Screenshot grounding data
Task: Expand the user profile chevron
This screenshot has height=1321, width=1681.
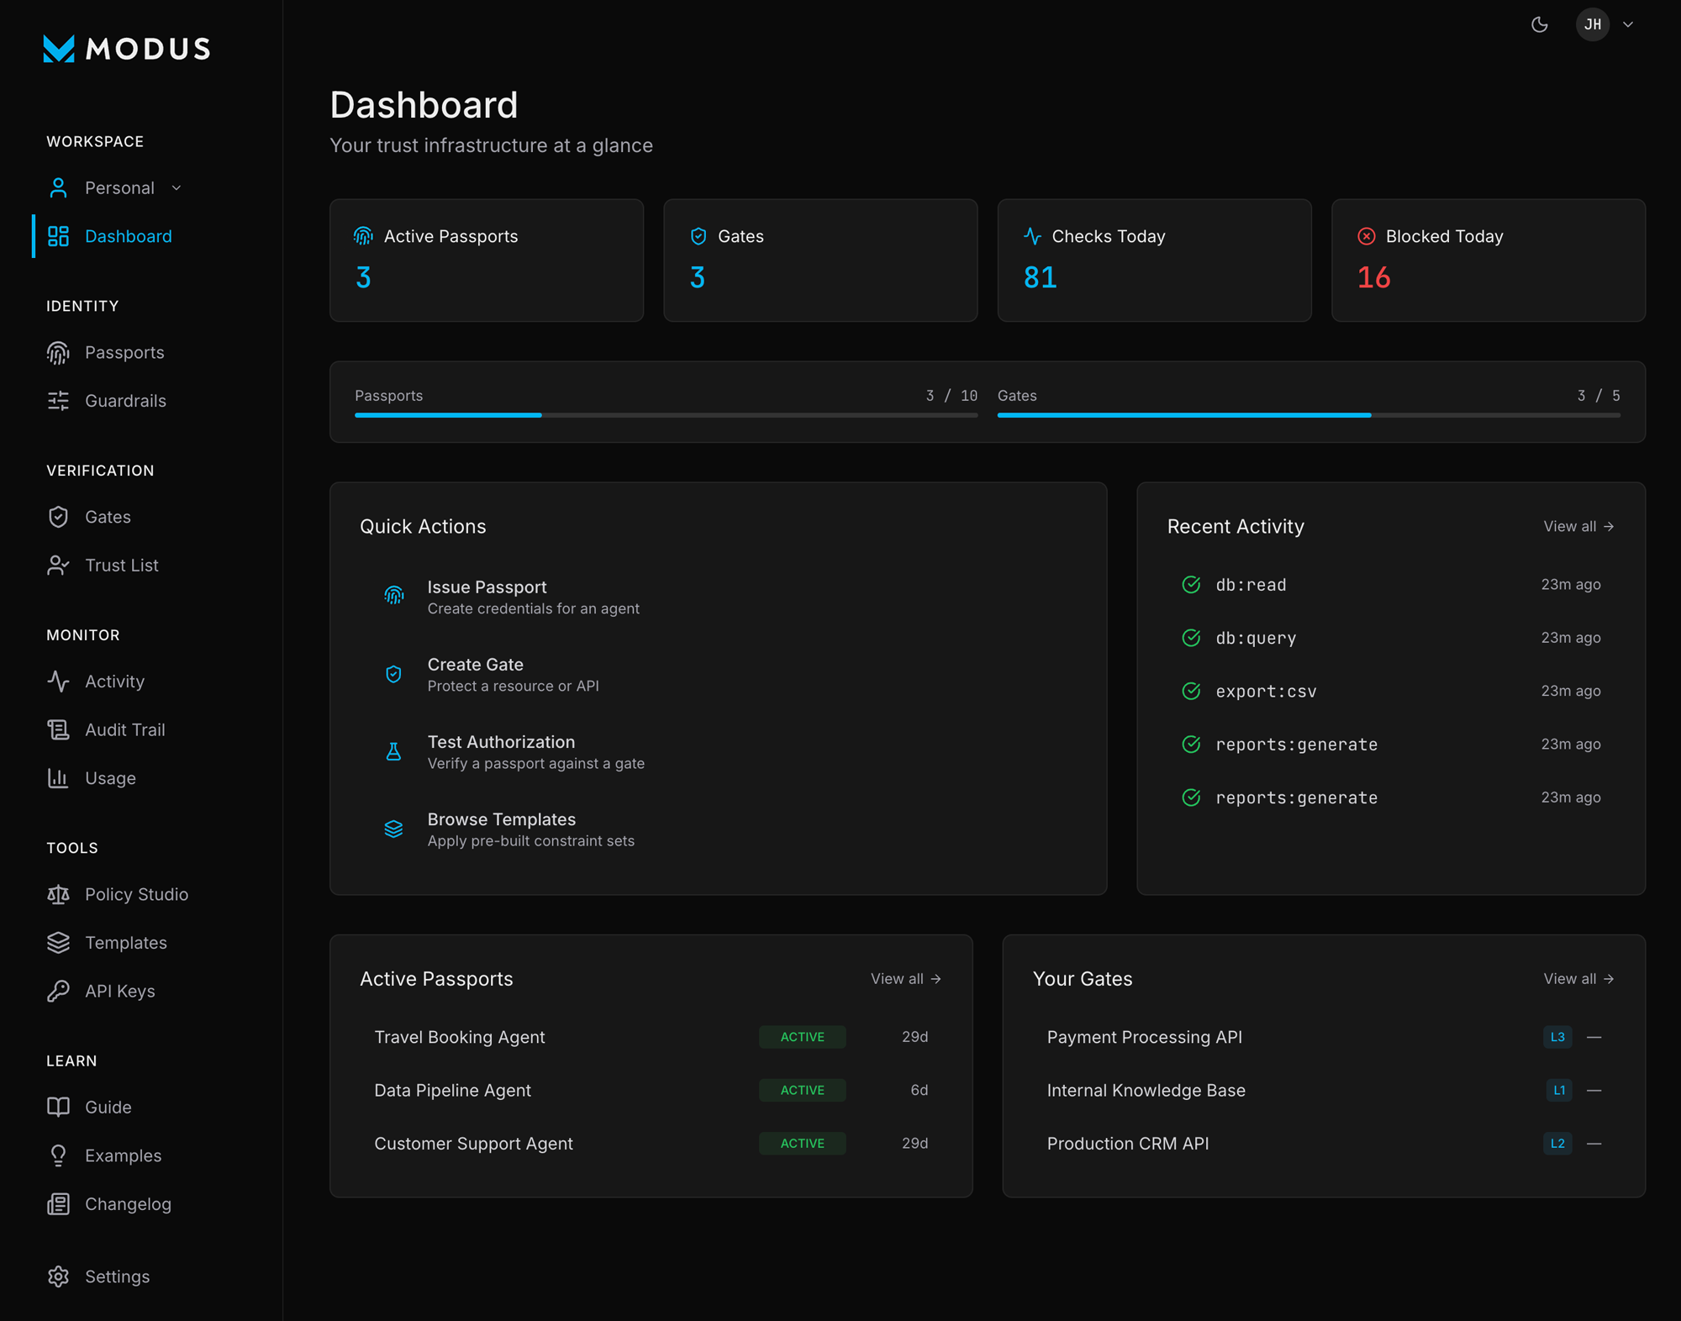Action: [1628, 24]
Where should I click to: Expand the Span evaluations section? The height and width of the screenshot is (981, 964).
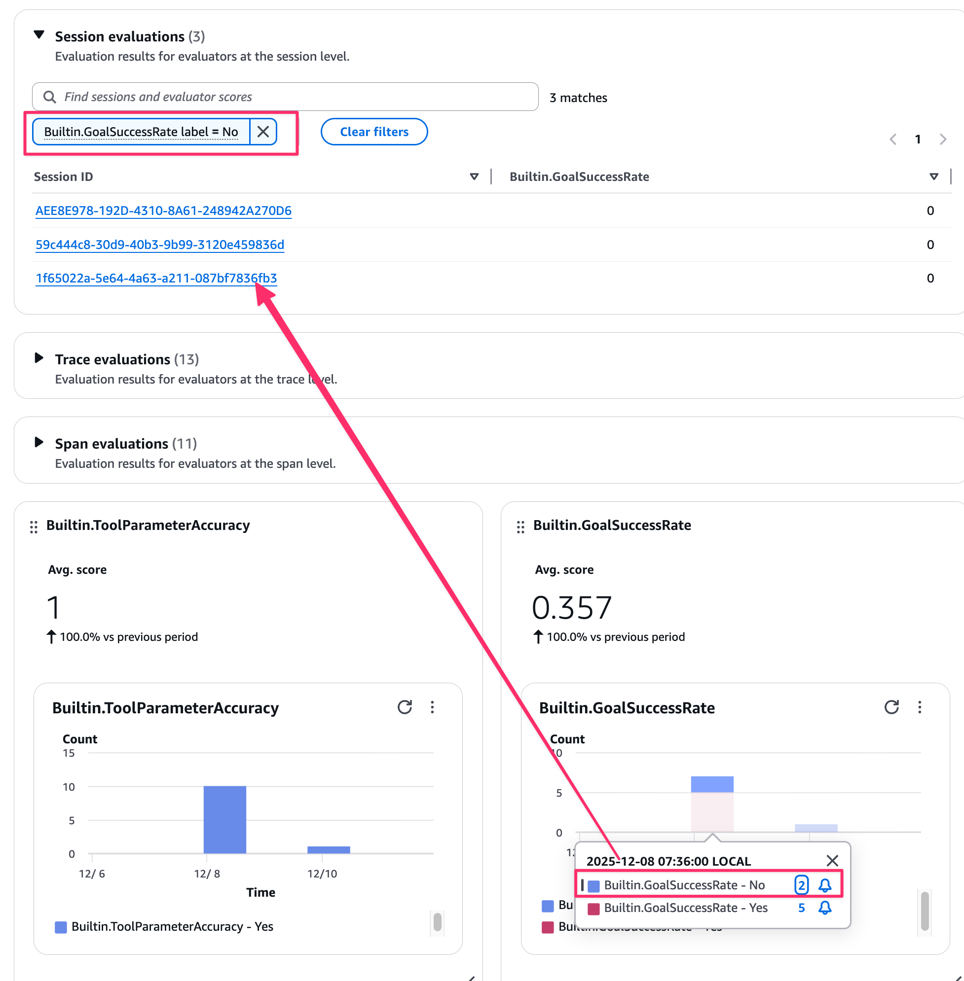39,442
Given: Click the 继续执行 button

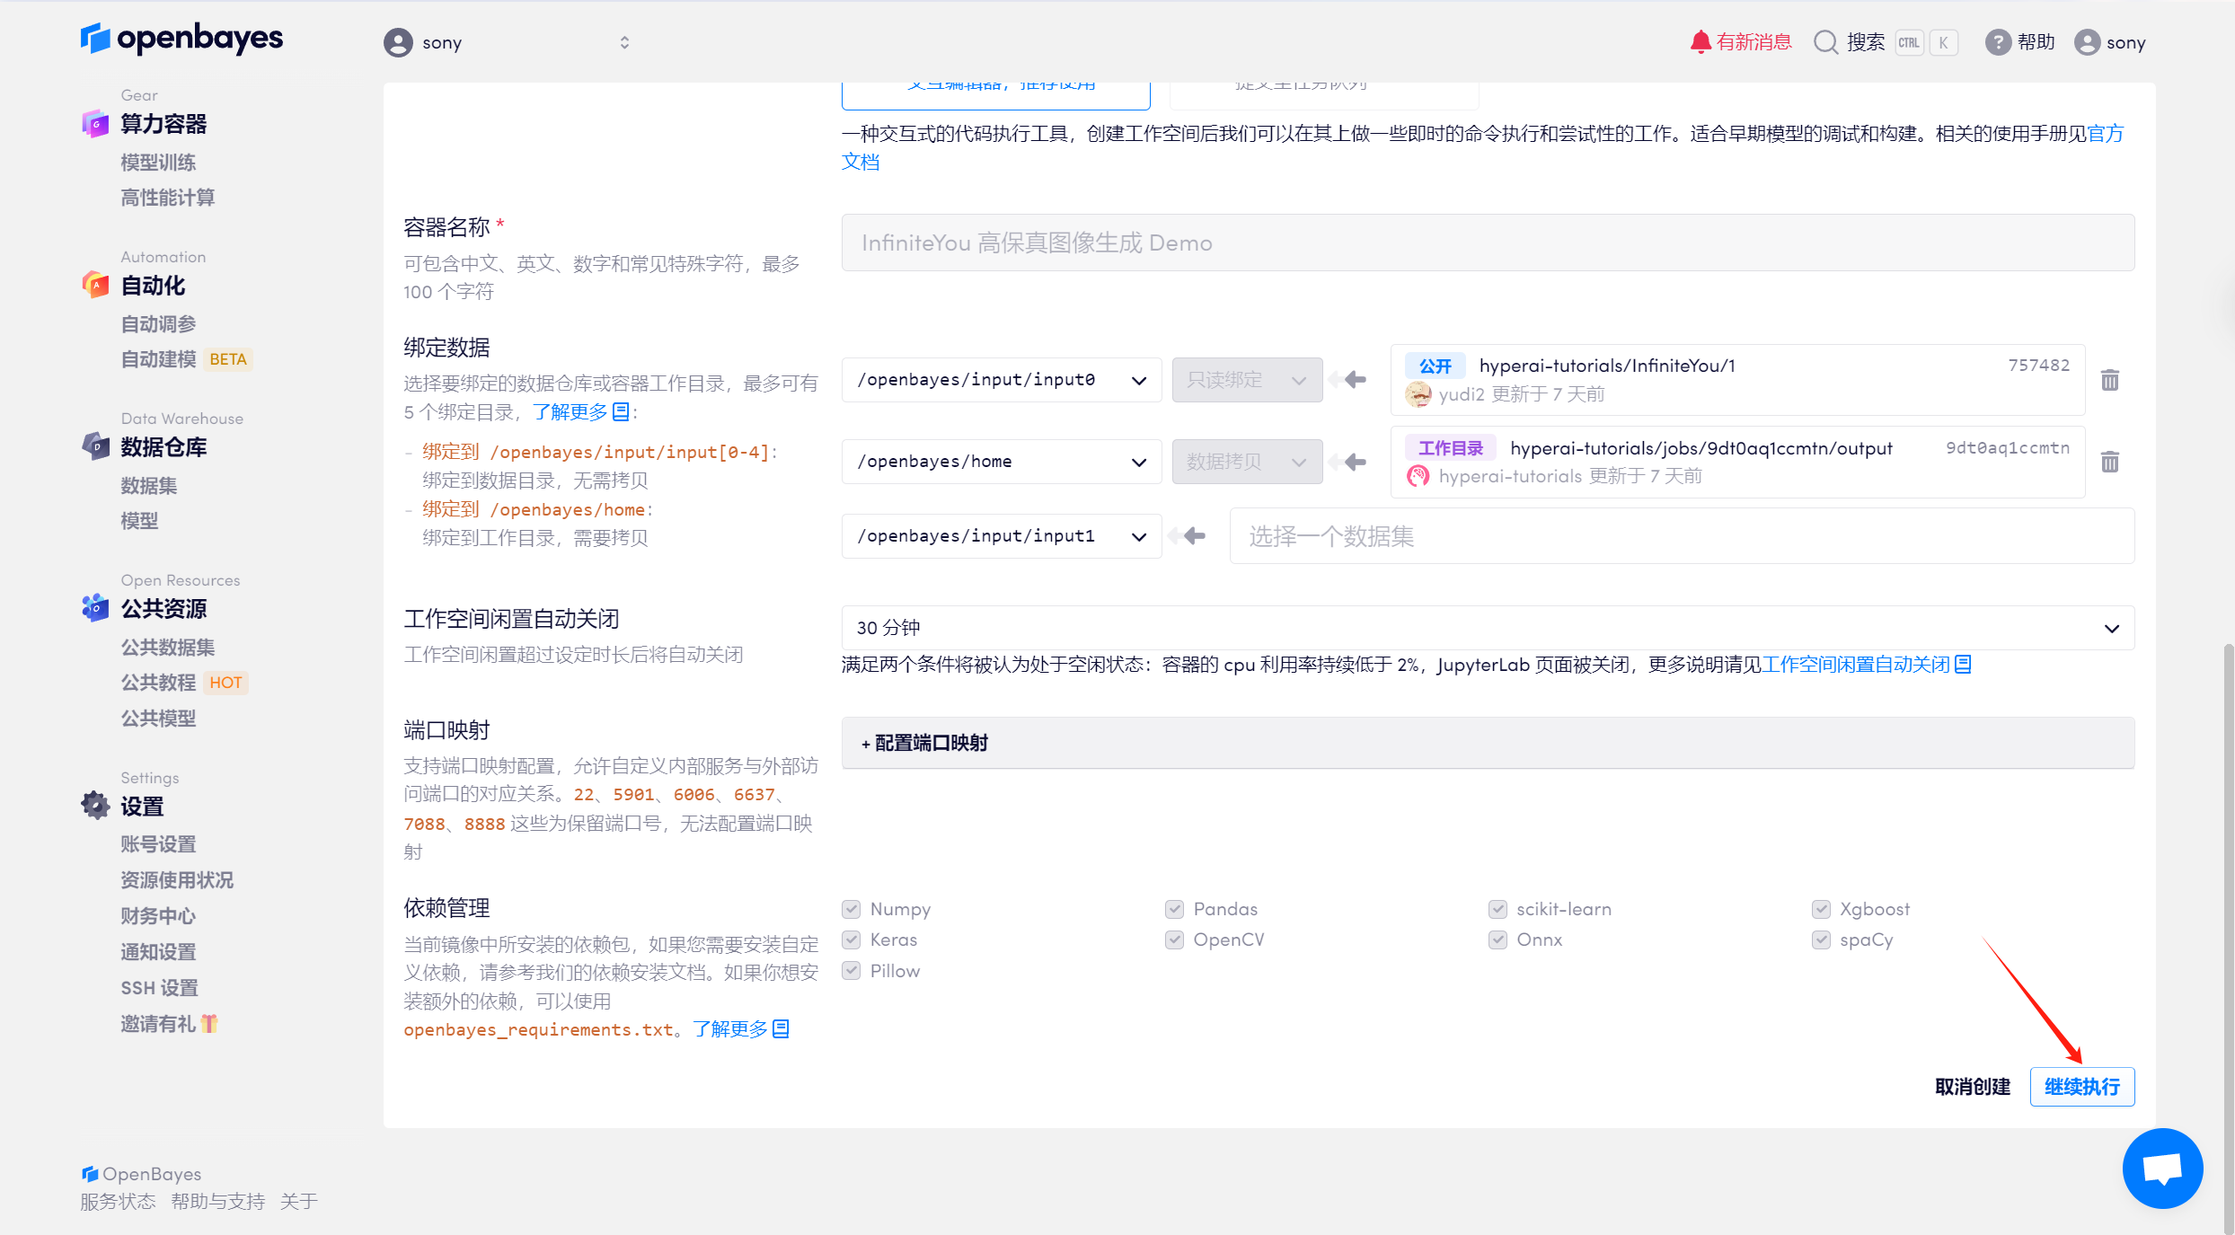Looking at the screenshot, I should (x=2081, y=1087).
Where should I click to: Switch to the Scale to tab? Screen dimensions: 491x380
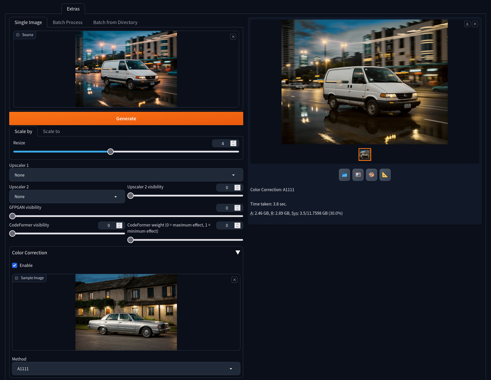tap(51, 131)
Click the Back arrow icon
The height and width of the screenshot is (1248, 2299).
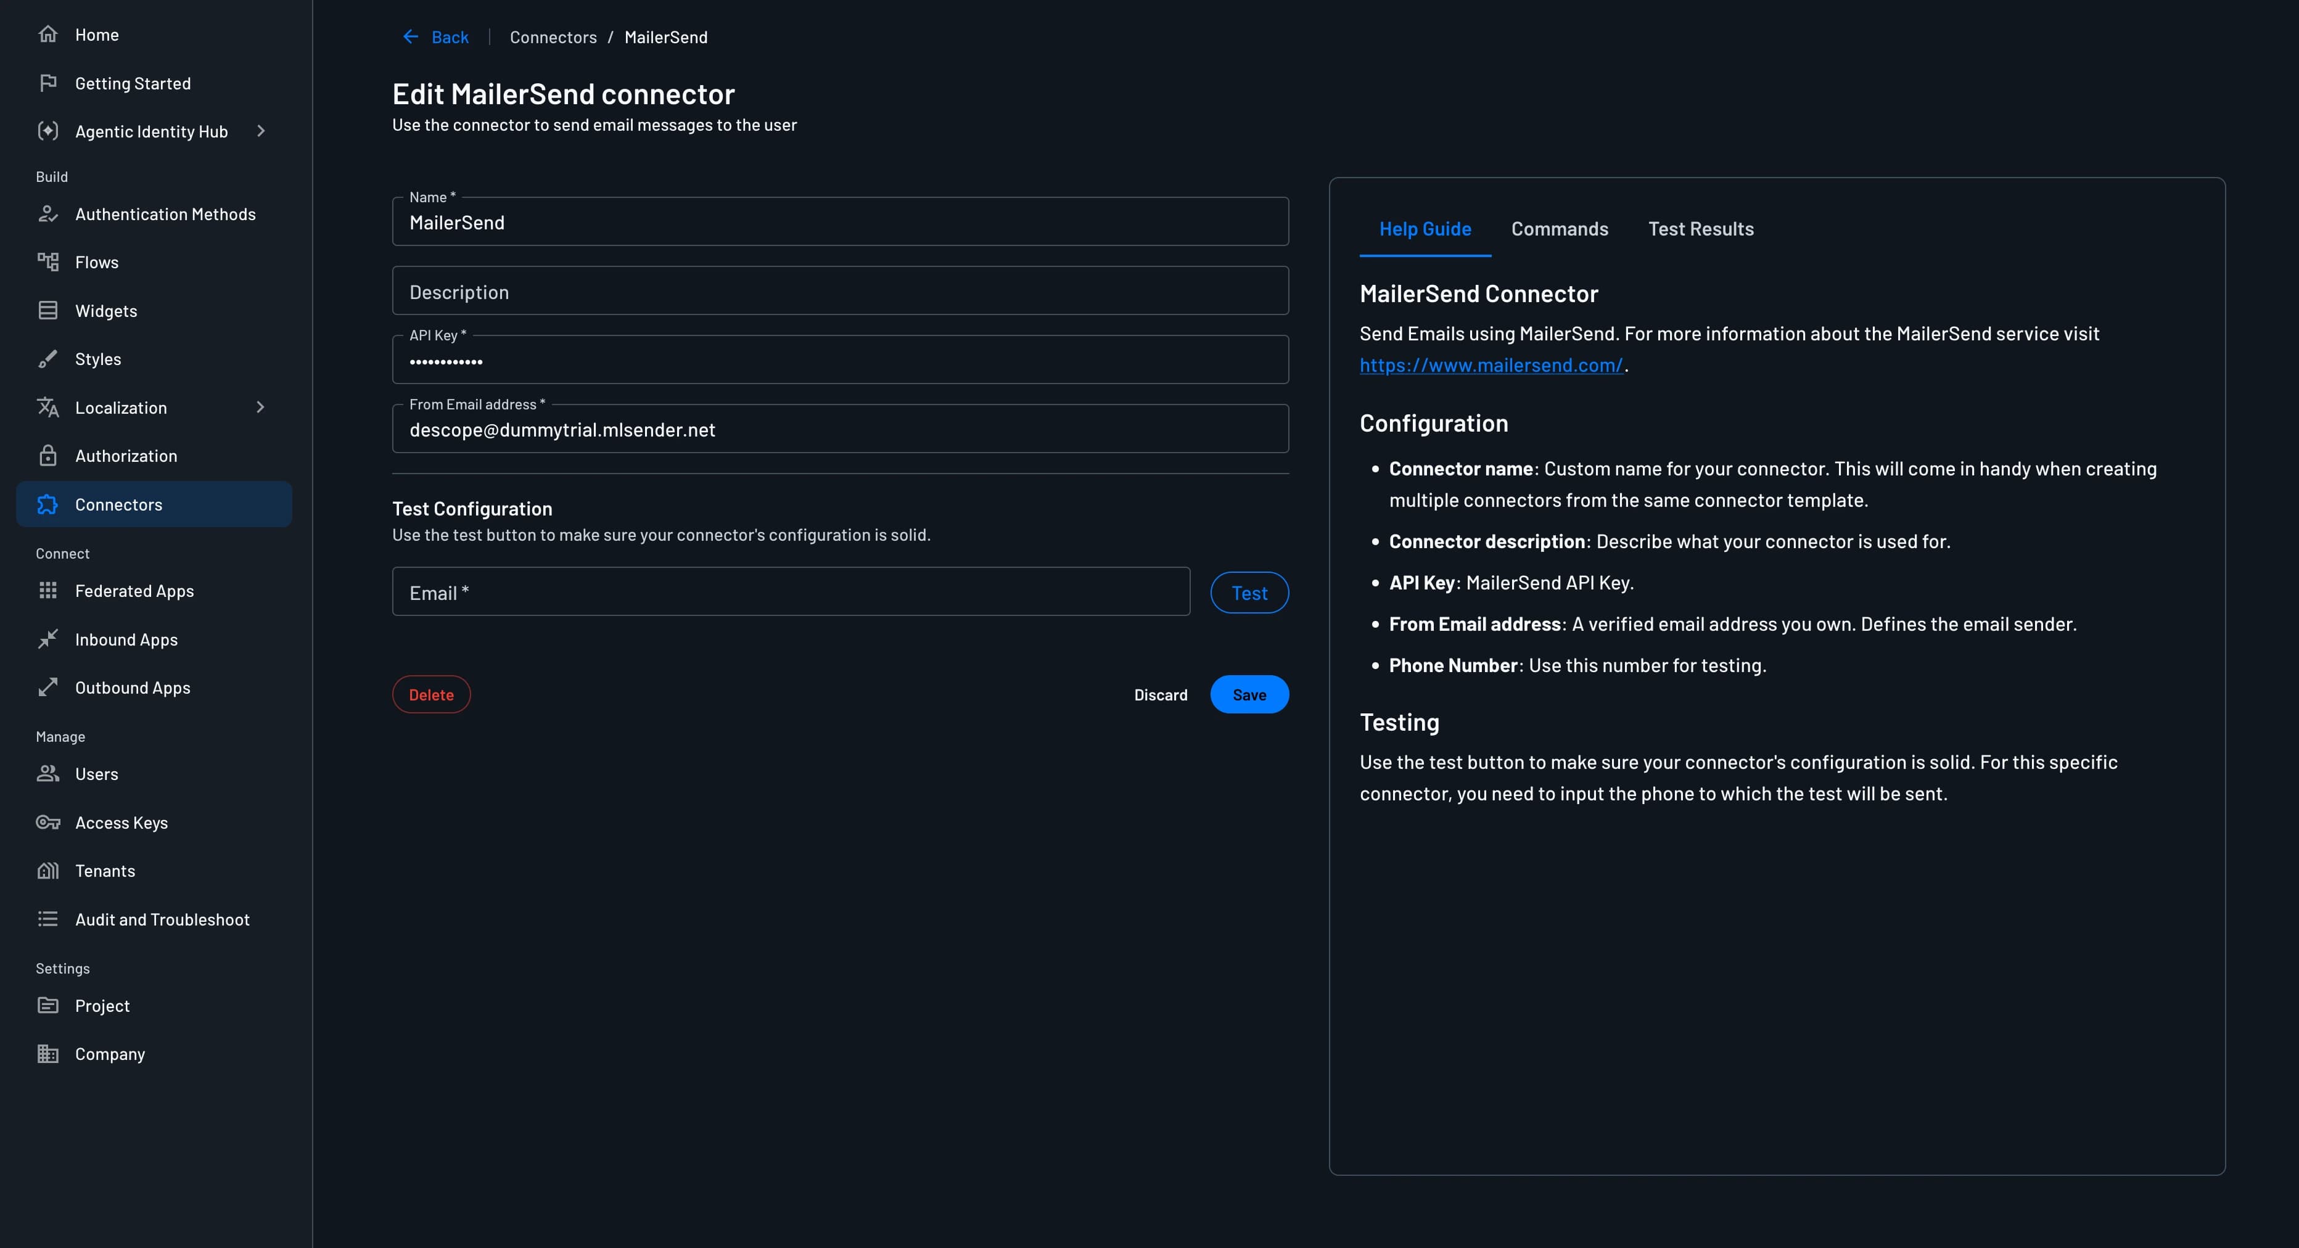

* **Exercise description**
Exactly as written, return each line above and leave the pictures behind.

* **Answer space**
Task: Expand the user profile chevron
This screenshot has height=1321, width=1681.
Action: [1628, 24]
Where should I click to: Expand the Span evaluations section? The height and width of the screenshot is (981, 964).
39,442
Given: Click the 继续执行 button

Looking at the screenshot, I should (x=2081, y=1087).
Where should I click to: Switch to the Scale to tab? Screen dimensions: 491x380
tap(51, 131)
Click the Back arrow icon
The height and width of the screenshot is (1248, 2299).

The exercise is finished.